#### TASK GOAL
The output should hold exactly, and only, the lines from the line bearing "The width and height of the screenshot is (1080, 770)." through the last line of the listing below, and no pictures.

⁂

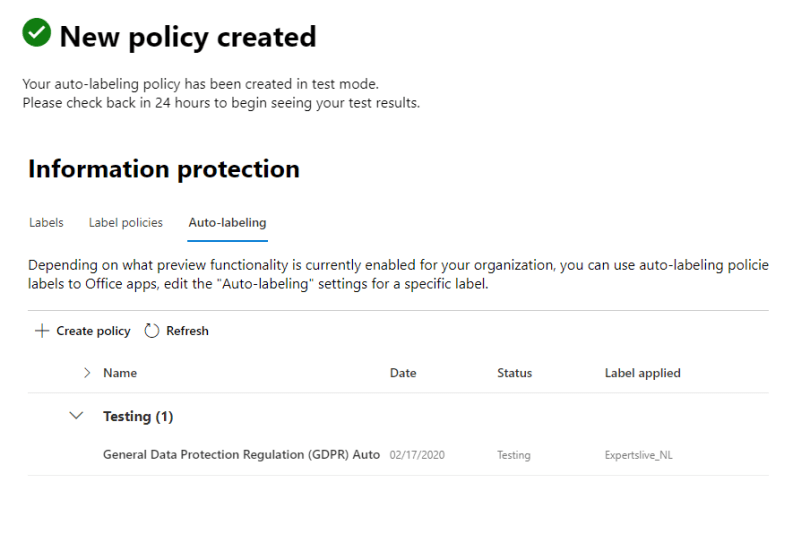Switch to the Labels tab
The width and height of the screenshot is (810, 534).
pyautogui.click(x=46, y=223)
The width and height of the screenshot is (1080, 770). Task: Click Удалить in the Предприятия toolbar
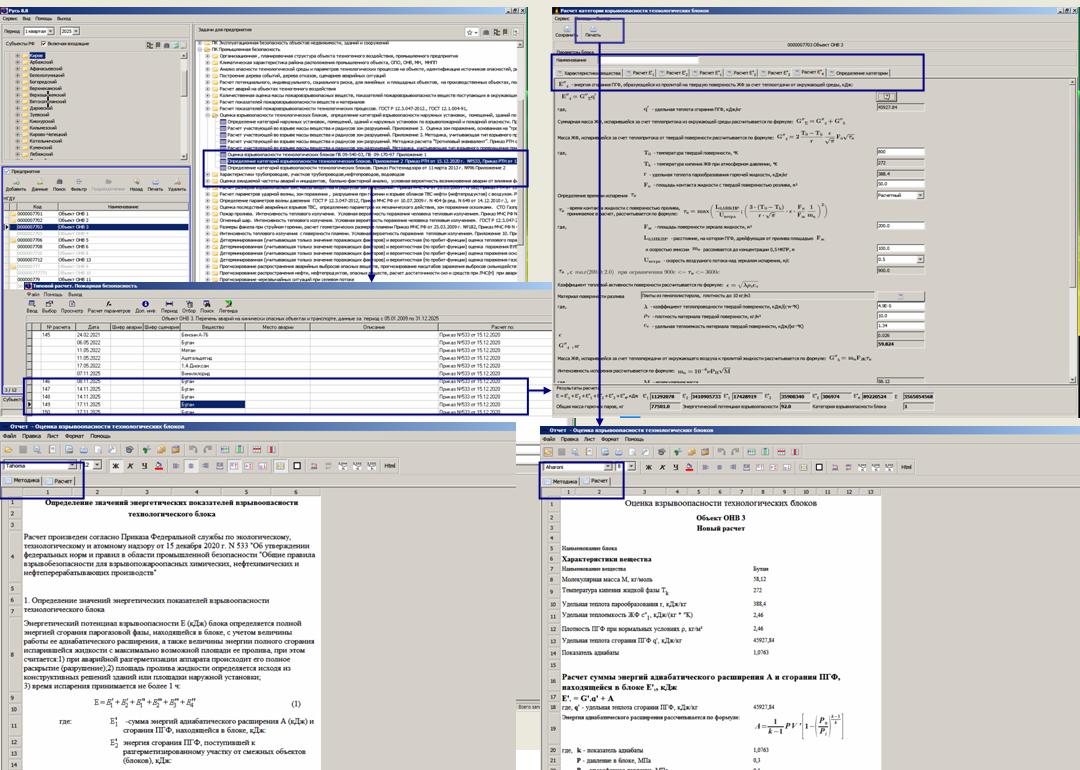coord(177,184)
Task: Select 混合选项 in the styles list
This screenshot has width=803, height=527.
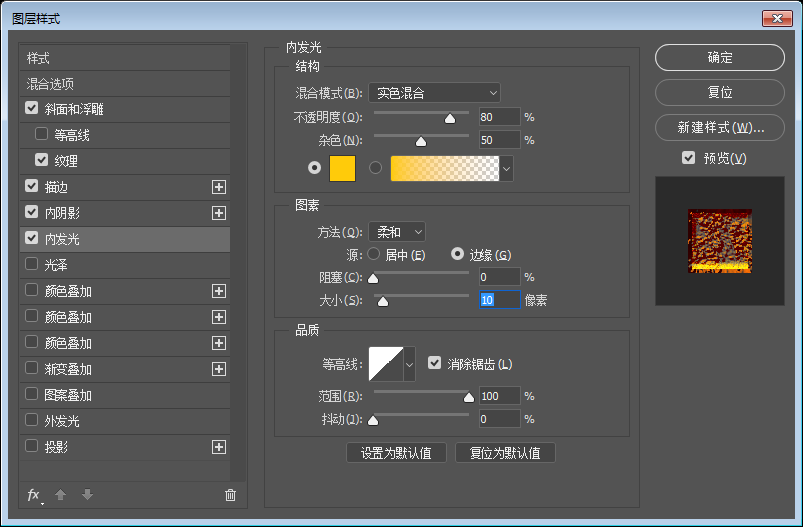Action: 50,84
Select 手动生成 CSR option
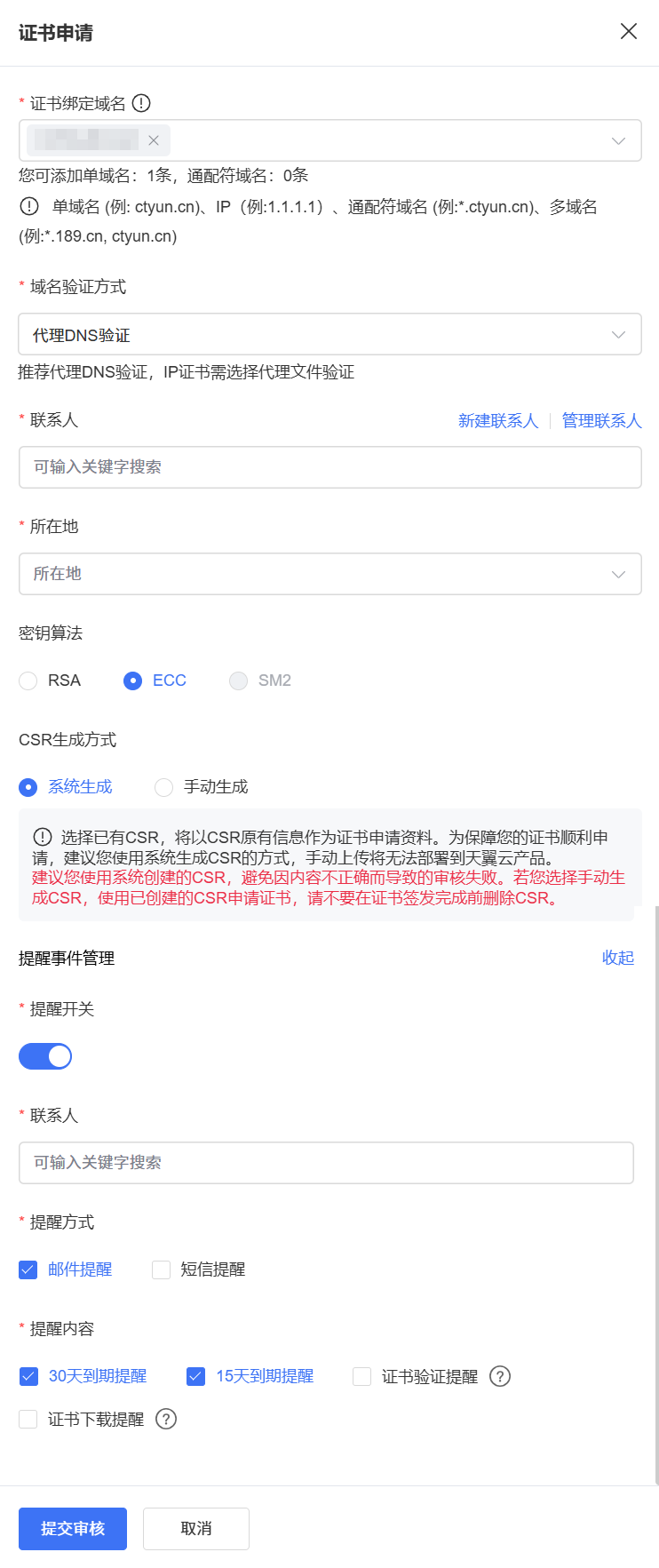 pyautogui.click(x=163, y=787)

⁂

#### SOLUTION FOR THIS TASK
The width and height of the screenshot is (1080, 770). Task: Click Удалить in the Предприятия toolbar
coord(177,184)
Task: Select 混合选项 in the styles list
This screenshot has width=803, height=527.
Action: 50,84
Select 手动生成 CSR option
 pyautogui.click(x=163, y=787)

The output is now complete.